Within their analysis of the EU risk assessment of glyphosate, the organizations bring to the Court the following important findings:
- Concerns raised by neurotoxicity experts have been ignored. Letters obtained by PAN Europe through an access-to-documents request reveal that scientists had warned the European Commission, European Food Safety Authority (EFSA) and European Chemicals Agency (ECHA) of glyphosate’s potential links to Parkinson’s disease [Letter 1] and developmental neurotoxicity – relevant for autism, and cognitive deficiencies in children [Letter 2]. The letters criticise EU authorities for failing to disprove these risks.
- The Commission and the European Chemicals Agency in their reply, rely heavily on the cancer analysis by Kenny Crump, a private consultant with a history of defending industries linked to lead, asbestos, and benzene. Crump dismisses all glyphosate-induced tumors as “false positives,” trying to undermine the credibility of the assessment by other scientists including those from the WHO International Agency for Research on Cancer (IARC).
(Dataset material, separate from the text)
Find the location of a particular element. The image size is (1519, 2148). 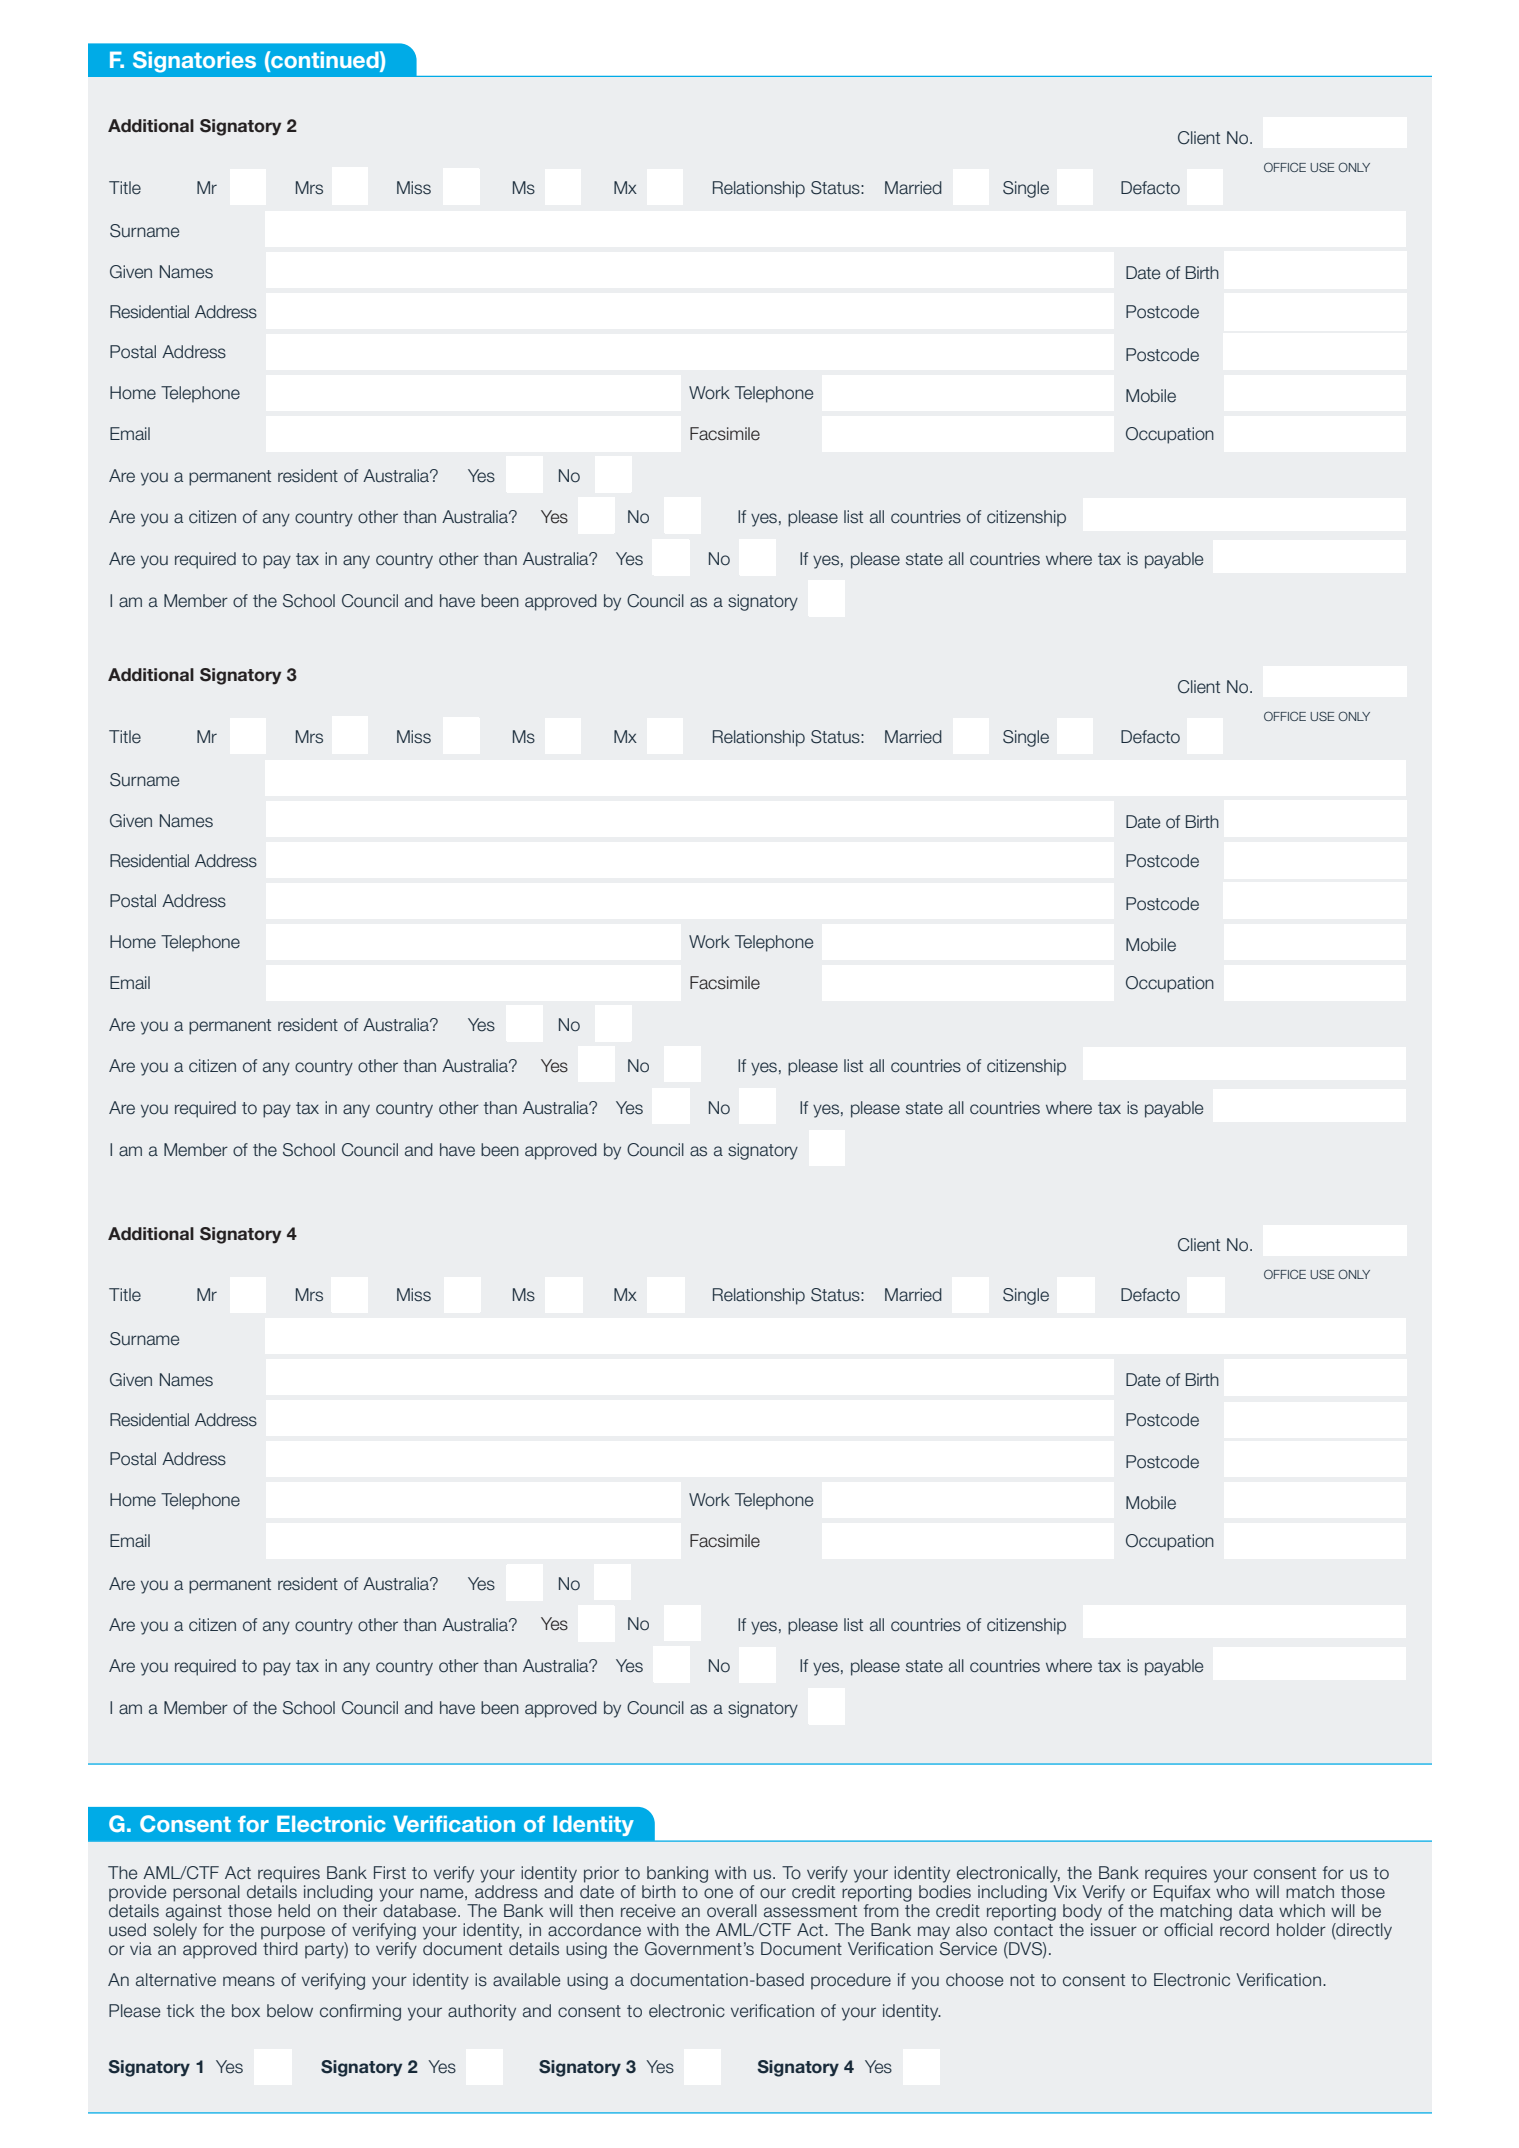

- Statistical ‘manipulation’: It is often said that the devil is in the details. This could not be more true in the case of glyphosate. EU risk assessors employed statistical tests in glyphosate cancer studies designed to examine potential therapeutic effects, lowering the power of the test. Professor of Environmental Biology Geert de Snoo (Leiden University, research director at the Royal Dutch Academy of Science and former member of the Dutch pesticide authority Ctgb) recently called this “bad science” and “poor statistics”. EU risk assessors also chose an approach that is not designed to examine dose-response increases in tumours in glyphosate-exposed animals, further skewing results in favour of glyphosate.
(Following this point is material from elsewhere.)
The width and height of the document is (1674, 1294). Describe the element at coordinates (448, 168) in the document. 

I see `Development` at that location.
- IARC, in its recommendations for priorities for 2025–2029, revised the recent scientific literature on glyphosate and cancer and concluded that the “existing evidence does not appear to support a change in classification”. As a result, the classification as ‘probably carcinogenic to humans’ remains, while the ECHA refused this classification, building its decision on what can be described as “manipulated” data.
Background:
Glyphosate has been a source of controversy since the International Agency for Research on Cancer (IARC) classified it as “probably carcinogenic to humans” in 2015. Under EU law, pesticides with this hazard classification should be banned from use. However, the EU’s 2017 and 2023 risk assessments concluded that glyphosate poses no significant health risks, allowing it to remain one of the most widely used herbicides in Europe and worldwide.
This discrepancy drove several experts and scientists to investigate the toxicity of glyphosate and the assessment carried by the EU agencies and IARC. The shortcomings of the assessment have been exposed on several occasions.
This legal challenge follows growing public and scientific criticism of the EU’s risk assessment process. In 2023, the Commission renewed glyphosate’s approval for 10 years despite widespread concerns and a failure to meet the high standards required by EU law on pesticides. After receiving an unsatisfactory response to their internal review request in September 2024, the coalition of six NGOs decided to escalate their fight to the European Court of Justice.